In conclusion, this framework provides an approach to contextualize gene expression data. Combined with knowledge-based functional analysis, this might, one day, enable the complete description of the molecular basis of any biological system based on a simple omics data analysis.
Limitations of the study
The list of metabolic tasks in this study represents a limited collection of curated metabolic functions in human cells. The aim of this study was not to create and benchmark all metabolic tasks but rather to standardize previously identified metabolic tasks and use these to develop a tool for data analysis. Although the curated list covers a substantial proportion of human metabolic genes, there is a need for further work to describe the metabolic tasks involving the remaining genes not covered in the current task list, including those tasks unique to individual non-human organisms.
The list should also be expanded for other mammalian cells and extended to diverse organisms, along with more cellular functions captured in systems biology models of metabolism, transcription, translation, and signaling. However, further experimental validation will be important to objectively benchmark these new tasks, given that to date there is no exhaustive list of cell-, tissue-, and/or organism-specific metabolic functions. In this context, a major value of this work will be to propose cell-type- or tissue-specific functions based on transcriptomic data.

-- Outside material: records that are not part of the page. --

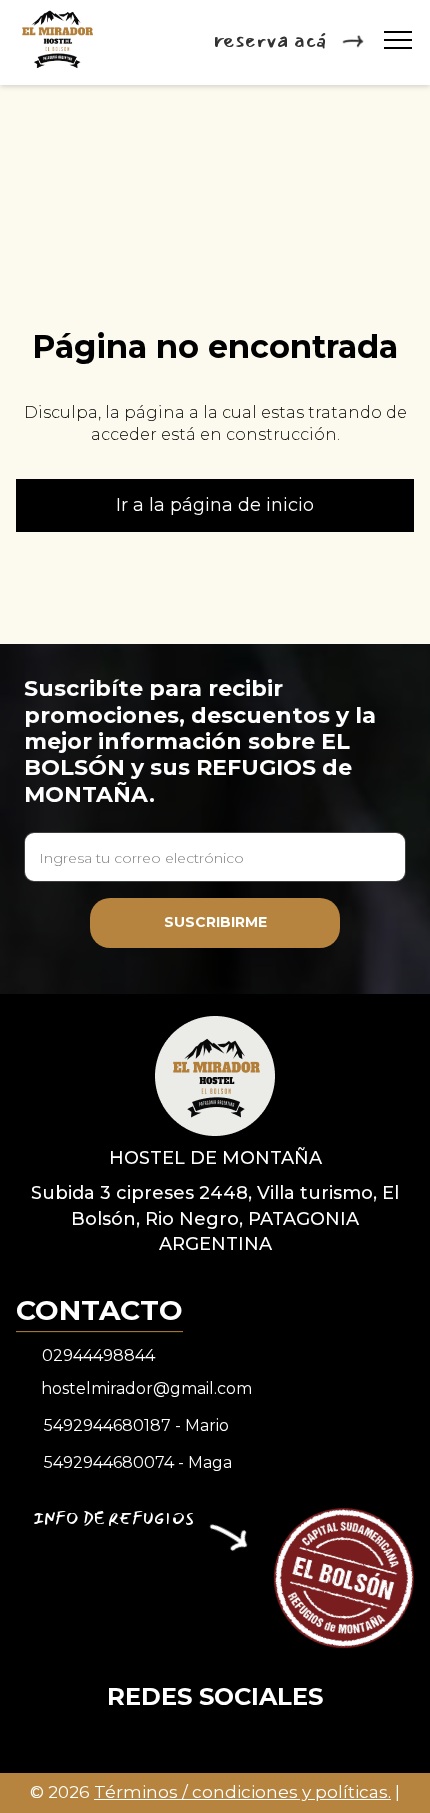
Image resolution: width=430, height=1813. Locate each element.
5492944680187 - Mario (136, 1425)
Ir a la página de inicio (215, 505)
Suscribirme (215, 922)
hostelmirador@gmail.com (146, 1388)
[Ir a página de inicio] (215, 1075)
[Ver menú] (398, 40)
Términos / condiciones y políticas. (242, 1792)
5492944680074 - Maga (138, 1462)
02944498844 (98, 1355)
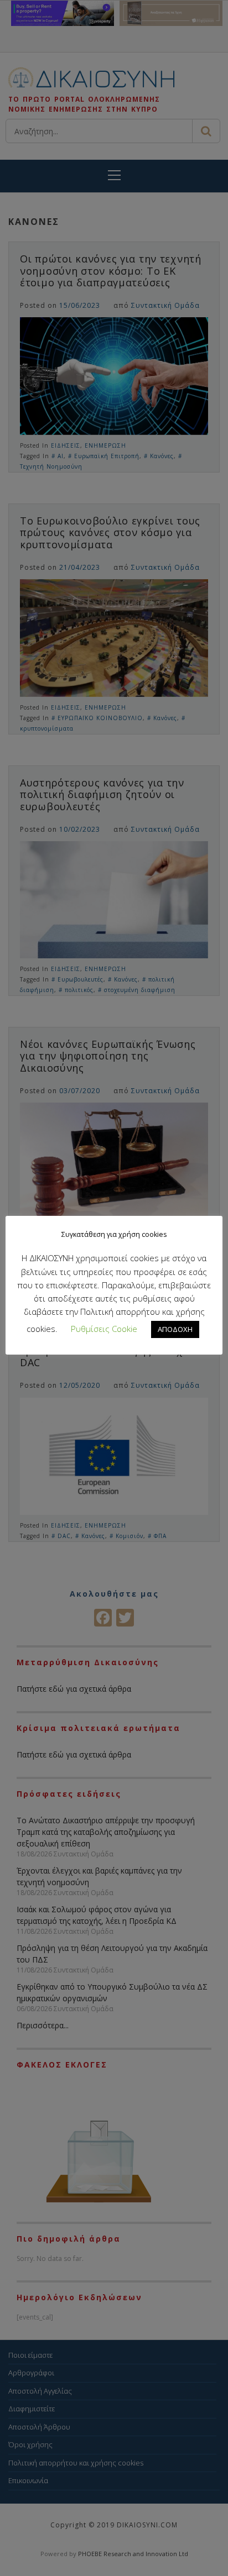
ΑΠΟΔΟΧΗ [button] (175, 1329)
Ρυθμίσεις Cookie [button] (104, 1328)
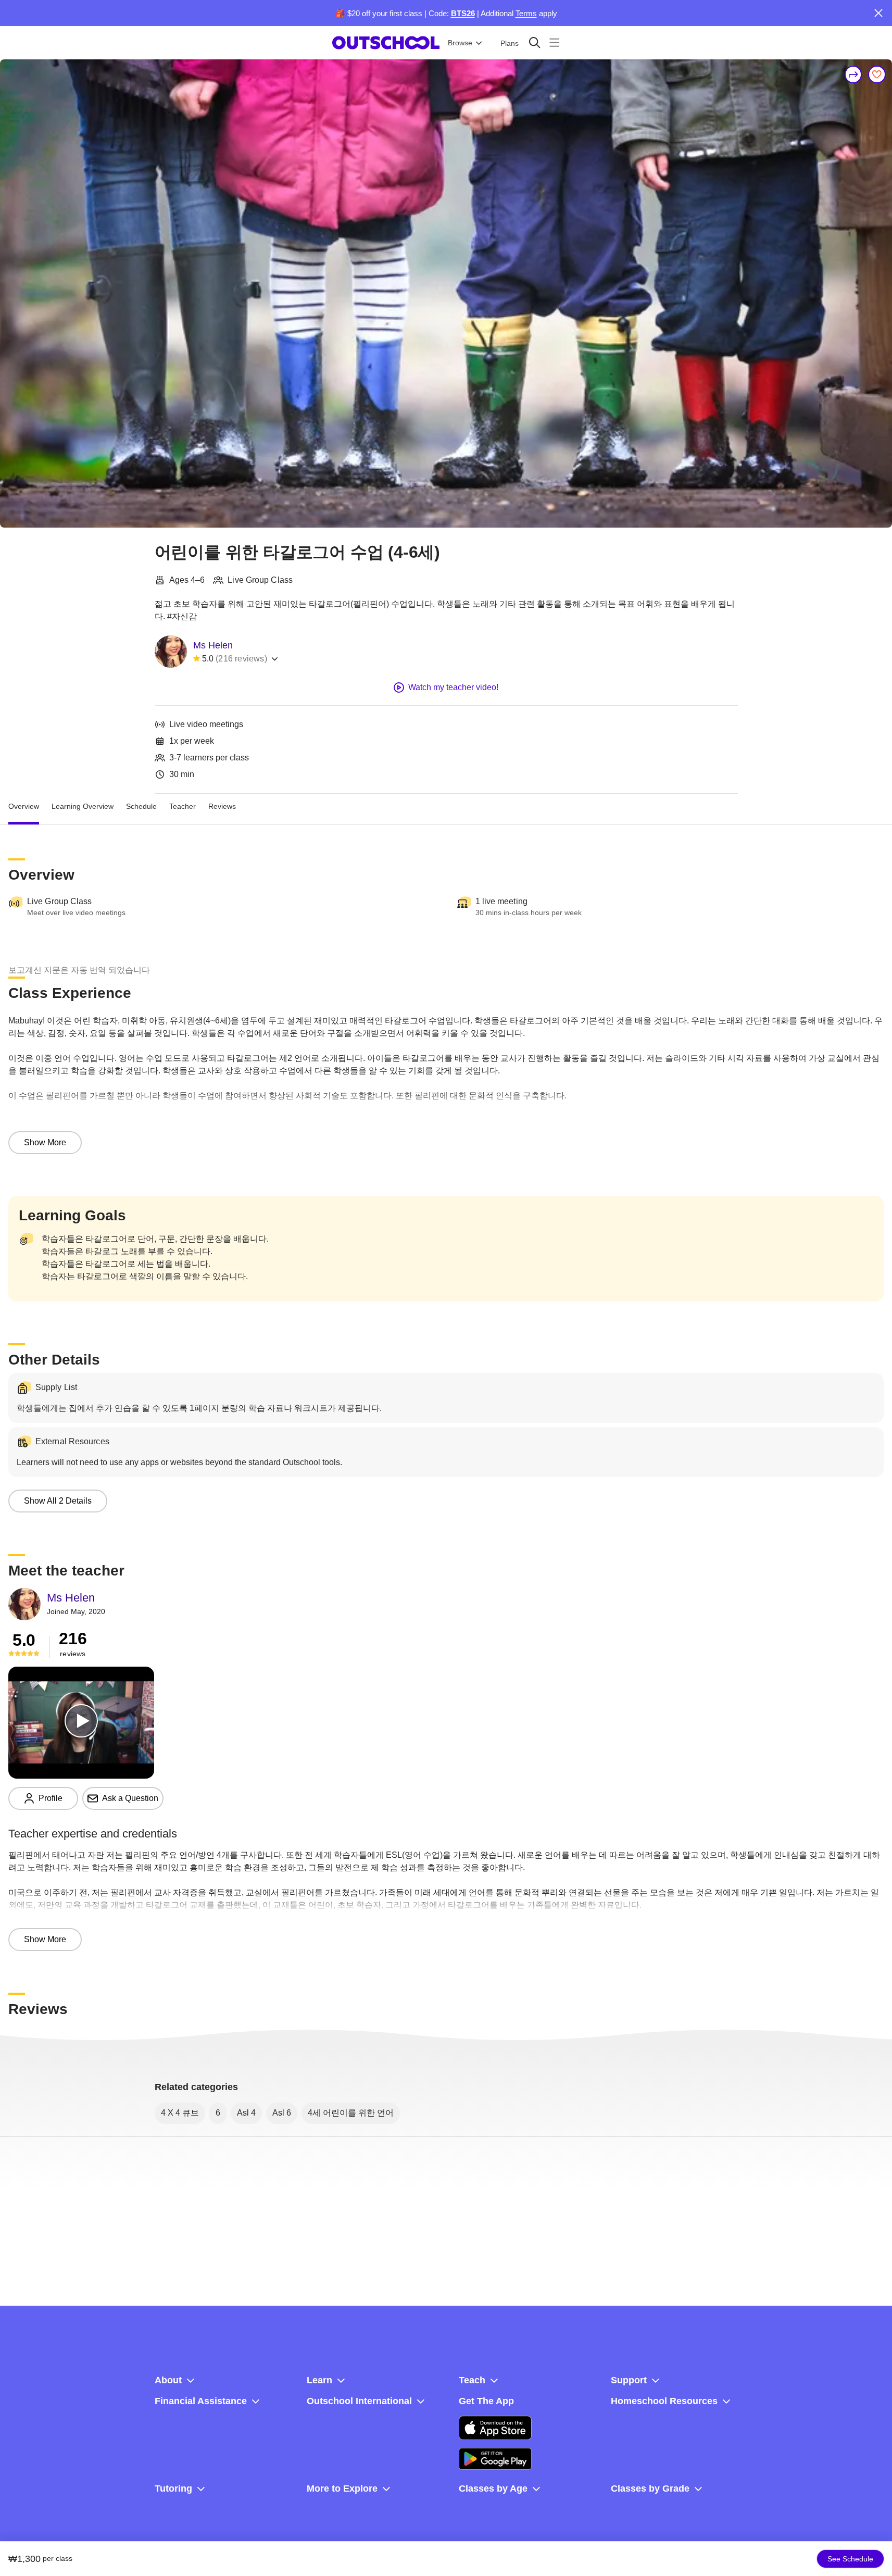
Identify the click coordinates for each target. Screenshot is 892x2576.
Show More (45, 1142)
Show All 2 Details (58, 1500)
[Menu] (554, 42)
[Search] (534, 42)
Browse (460, 43)
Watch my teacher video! (453, 687)
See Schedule (850, 2559)
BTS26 (463, 13)
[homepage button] (385, 42)
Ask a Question (130, 1798)
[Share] (853, 74)
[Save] (877, 74)
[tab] (23, 806)
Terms (526, 13)
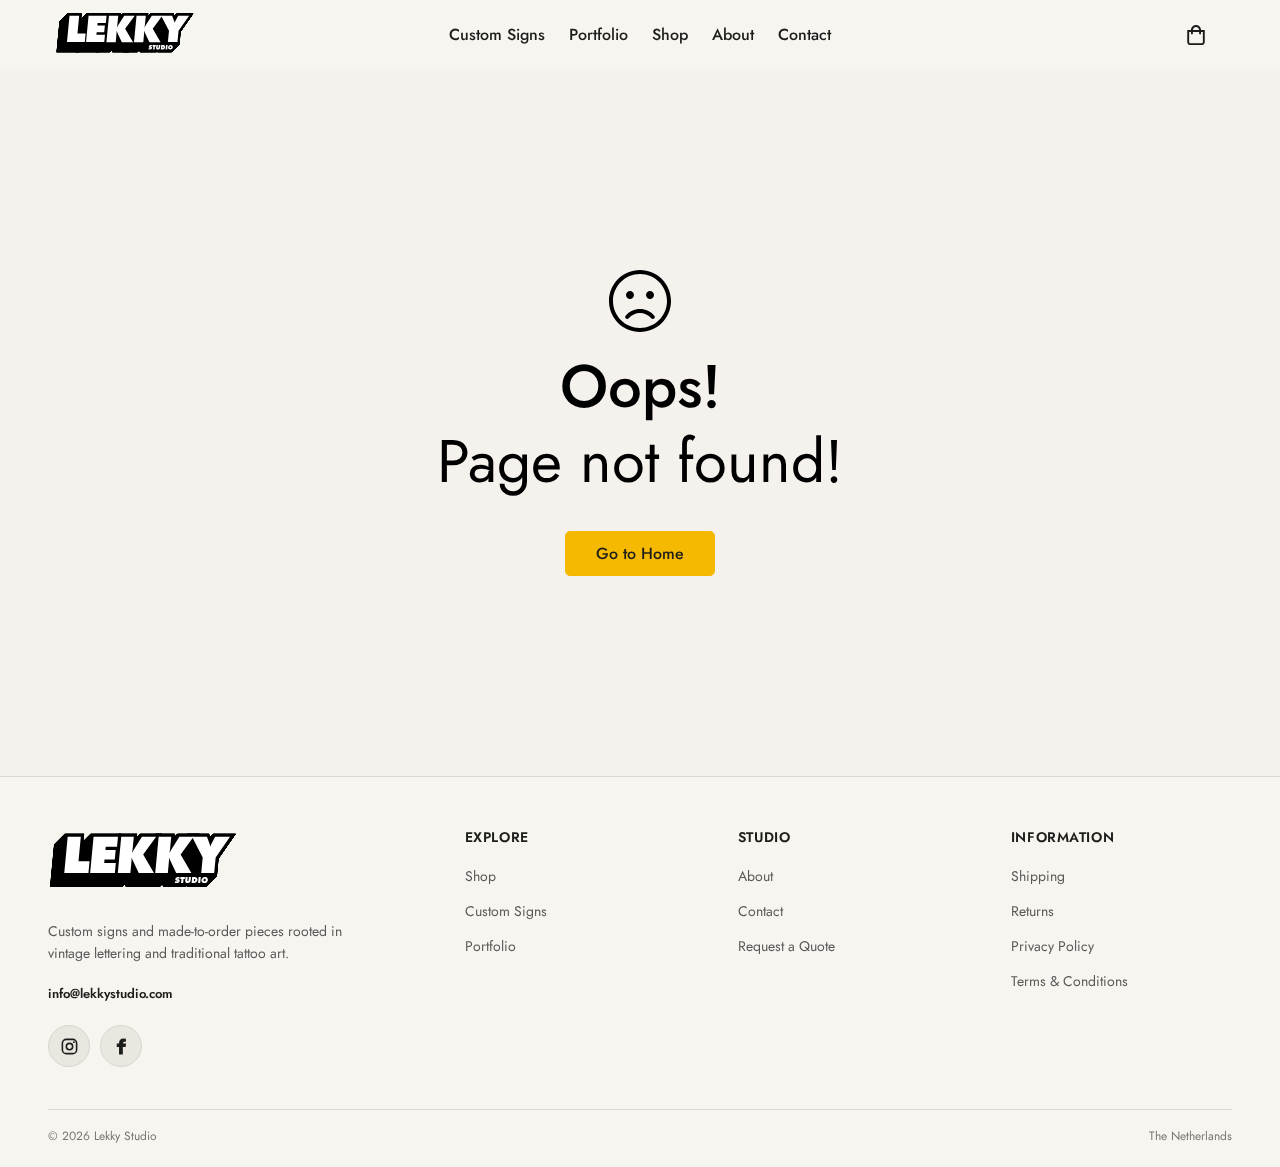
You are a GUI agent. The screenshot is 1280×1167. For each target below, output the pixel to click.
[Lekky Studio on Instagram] (69, 1046)
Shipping (1038, 876)
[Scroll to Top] (1241, 1058)
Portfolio (598, 34)
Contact (804, 34)
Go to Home (640, 553)
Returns (1032, 911)
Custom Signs (497, 34)
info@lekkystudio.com (110, 993)
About (733, 34)
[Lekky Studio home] (143, 860)
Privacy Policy (1052, 946)
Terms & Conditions (1069, 981)
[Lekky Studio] (125, 34)
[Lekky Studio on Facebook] (121, 1046)
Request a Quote (786, 946)
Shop (670, 34)
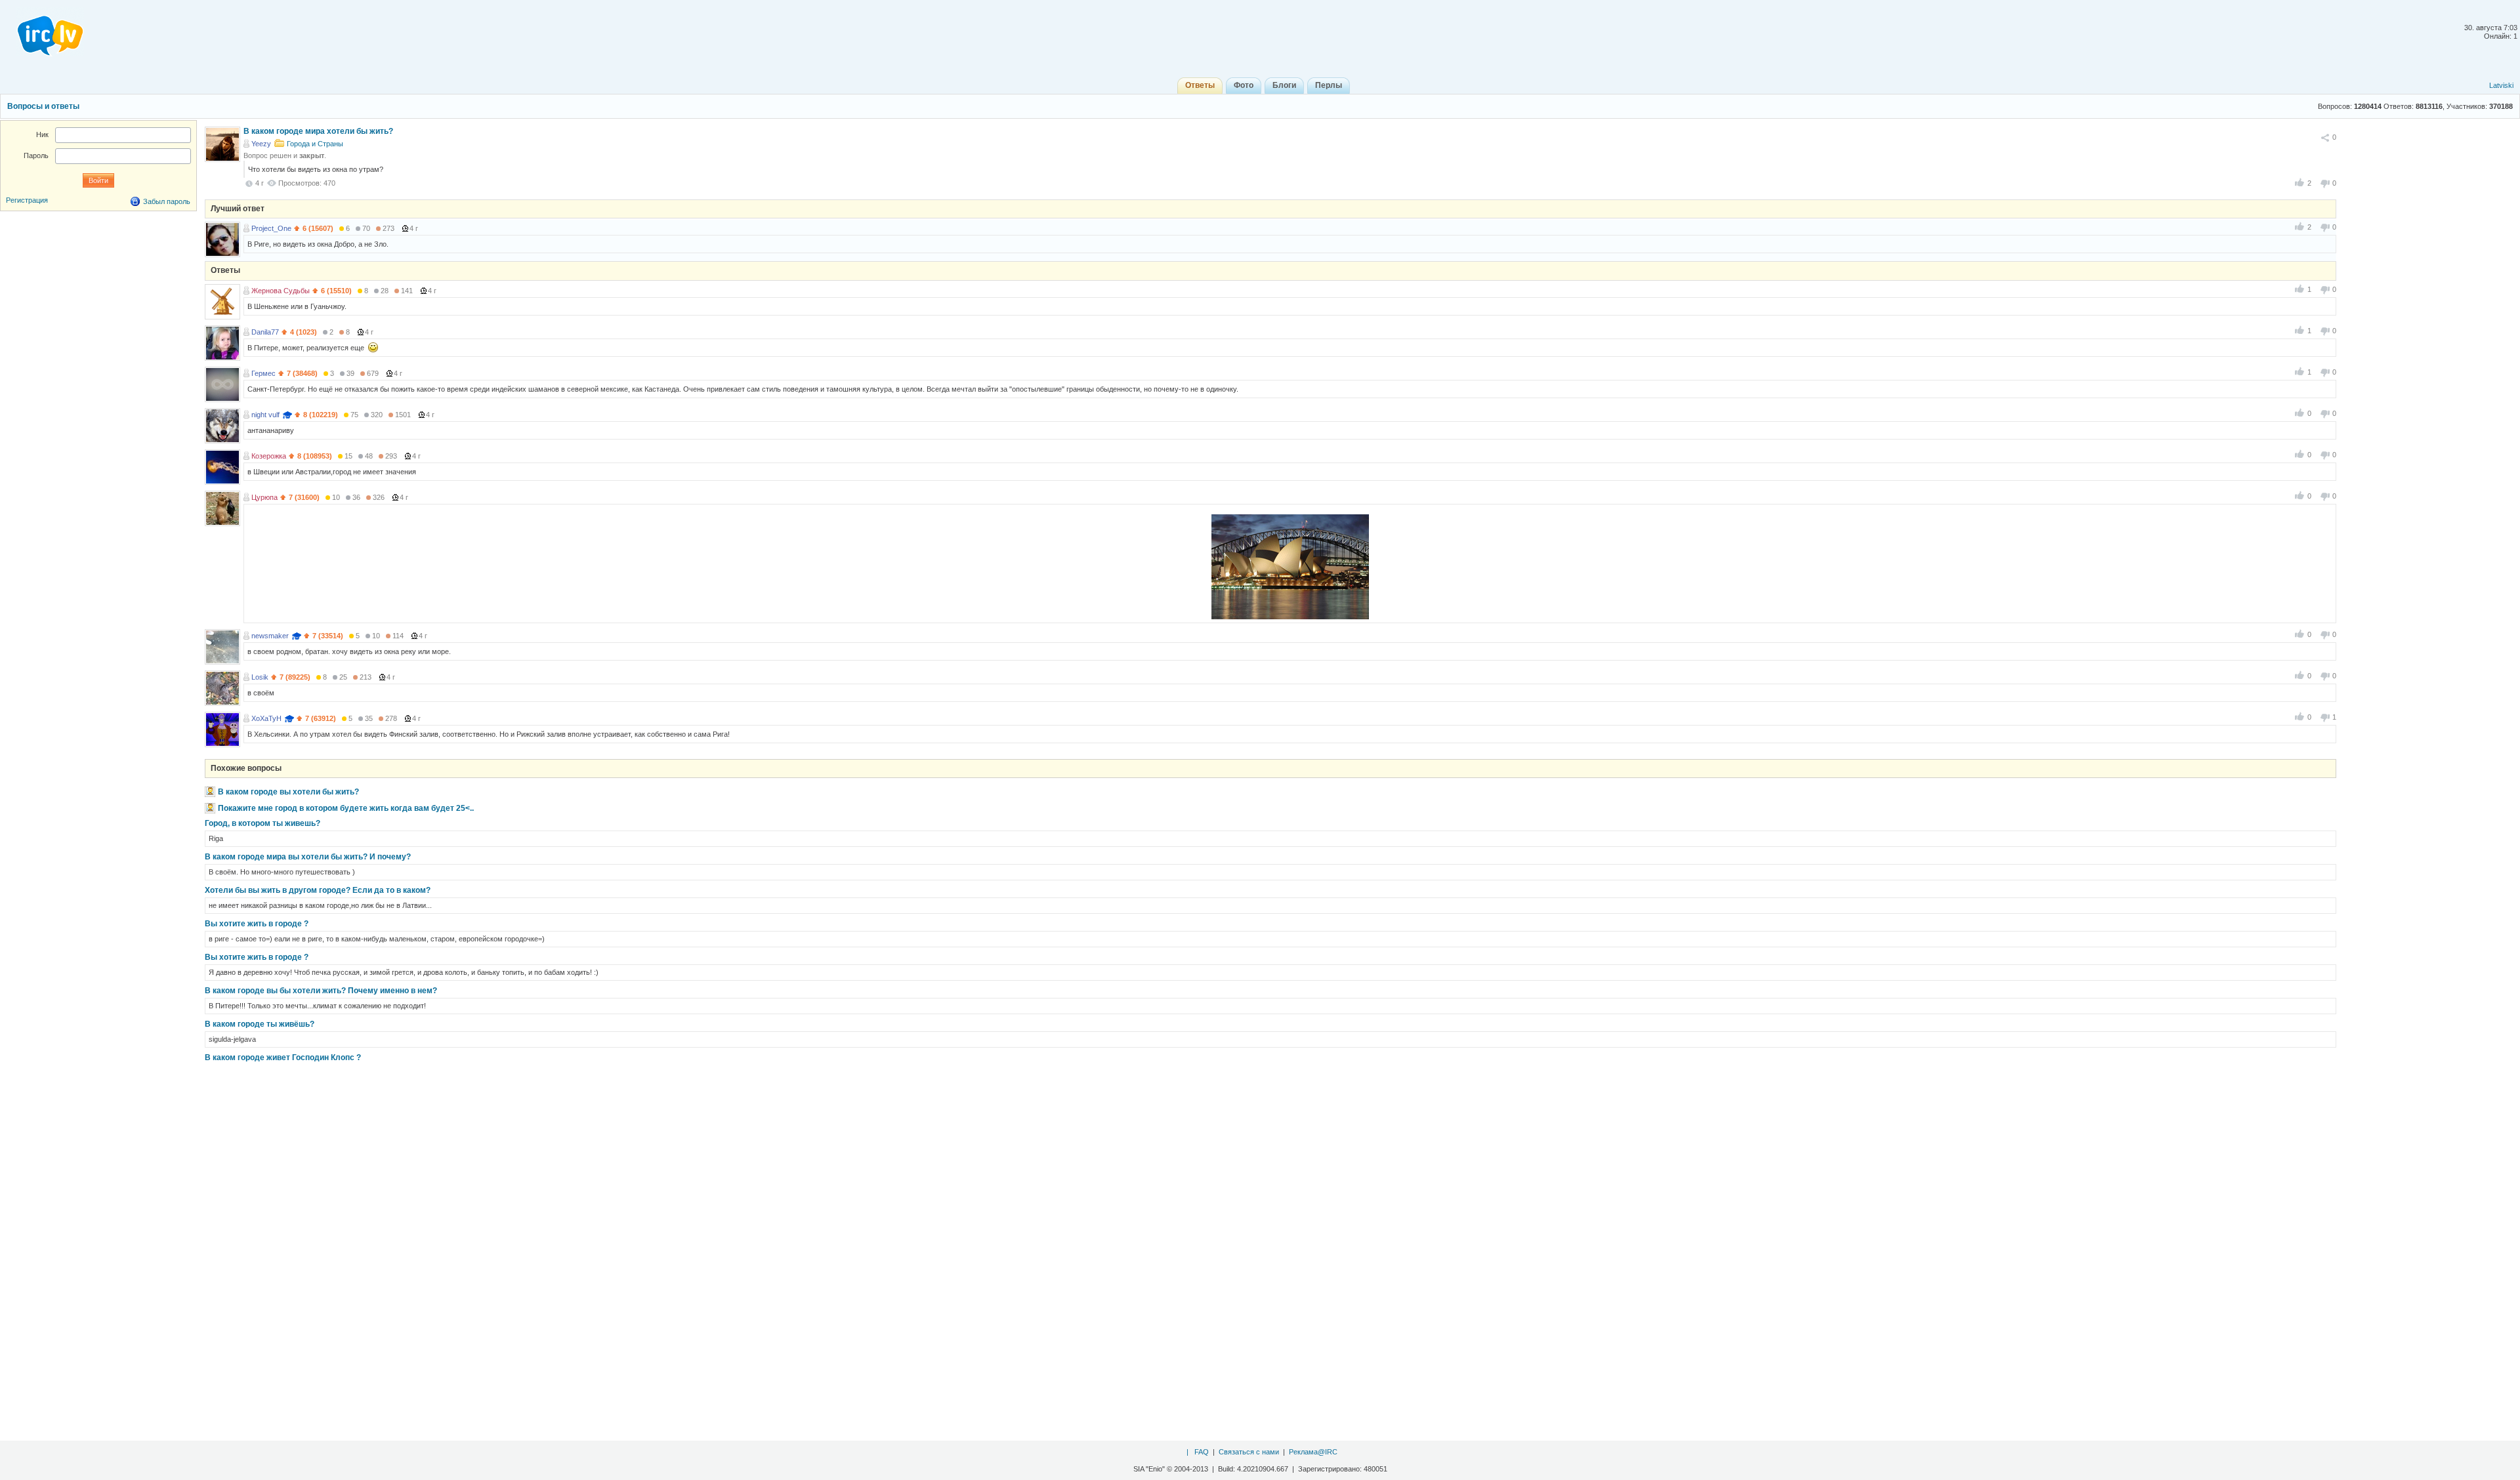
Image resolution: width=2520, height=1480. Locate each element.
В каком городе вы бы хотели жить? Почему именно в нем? (321, 990)
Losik (259, 677)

The presented framework currently only relies on the usage of transcriptomic data. The method could be adapted to study other omics data, including proteomics, ATAC-seq, and any other type that can quantify genes or proteins. Such applications would be beneficial to uncovering previously unknown protein functions or inversely associated new metabolic functions thanks to prior knowledge at the level of the protein.
STAR ★METHODS
RESOURCE AVAILABILITY
Lead contact
Further information and requests for resources and reagents should be directed to and will be fulfilled by the lead contact, Dr. N.E. Lewis (nlewisres@ucsd.edu).
Material availability
This study did not generate new unique reagents.
Data and code availability
The code sources to compute the metabolic task score are available as a MATLAB package at https://github.com/LewisLabUCSD/CellFie and as a module of GenePattern at www.genepattern.org.
METHODS DETAILS
Curation of metabolic tasks
The curation was done by first taking the union of previously published lists of metabolic tasks (Blais et al., 2017; Thiele et al., 2013). We removed duplicated tasks and lumped tasks that rely on the description of similar metabolic functions. Each remaining task without strong biological evidence was removed. We also created 9 new tasks that were essential for the acquisition of already described metabolic functions (i.e., intermediate biosynthetic steps for the acquisition of other tasks). Doing so, we obtained a collection of 195 tasks associated with 7 systems (energy, nucleotide, carbohydrates, amino acid, lipid, vitamin & cofactor and glycan metabolism). For each task, we provided its original source (Recon and/or iHsa) and comments on the biological evidence of this metabolic function (Table S1).
Inference of metabolic tasks from transcriptomic data
The “metabolic tasks” framework has been previously used to evaluate the quality and capabilities of genome-scale metabolic models in multiple publications (Duarte et al., 2007; Thiele et al., 2013; Blais et al., 2017; Gille et al., 2010; Mardinoglu et al., 2014; Uhlén et al., 2015; Agren et al., 2014; Bordbar et al., 2012). We recently unified the formalism of the metabolic tasks and the associated computational framework for their use in the modeling context (details are presented in our earlier study (Richelle et al., 2019a)) but also benchmarked the methods used to process gene expression data for such computational analysis (Richelle et al., 2019b).
The metabolic task framework presented in Richelle et al., 2019ahad to be adapted to enable the direct inference of metabolic task scores from the transcriptomic data, and in doing so, extend the application of the concept beyond the model benchmarking scope. To this end, we extracted the reaction sets associated with each metabolic task and accessed to the list of genes that may contribute to the acquisition of this metabolic function based on the GPR rules. Specifically, we used the Parsimonious Flux Balance Analysis (pFBA) to define the smallest set of reactions and associated genes required to pass a task within a specified model (Lewis et al., 2010a). The way metabolic task has been defined (i.e., capacity of producing a defined amount of an output products set when only a defined list of input substrates is available in defined quantities) ensures that only the shortest metabolic route can be used to perform a task, which is a valid statement for the proposed list of tasks. Thanks to the availability of this information, metabolic functions can now be directly assessed from transcriptomic data.
Specifically, the computation of metabolic task scores relies first on the definition of the set of active genes in each cell or tissue. As presented in our benchmarking study (Richelle et al., 2019b), there are many different ways to perform this preprocessing step. Therefore, all the results presented in the present publication have been computed by using the preprocessing parameter combination presenting the best performance (i.e., combination “Local T2 + GM1 + Order 2”). In brief, a local thresholding approach using lower and upper bounds on the gene activity profile (i.e., respectively, the 25th and the 75th percentile of the overall gene expression value distribution) is implemented to attribute a score to each gene.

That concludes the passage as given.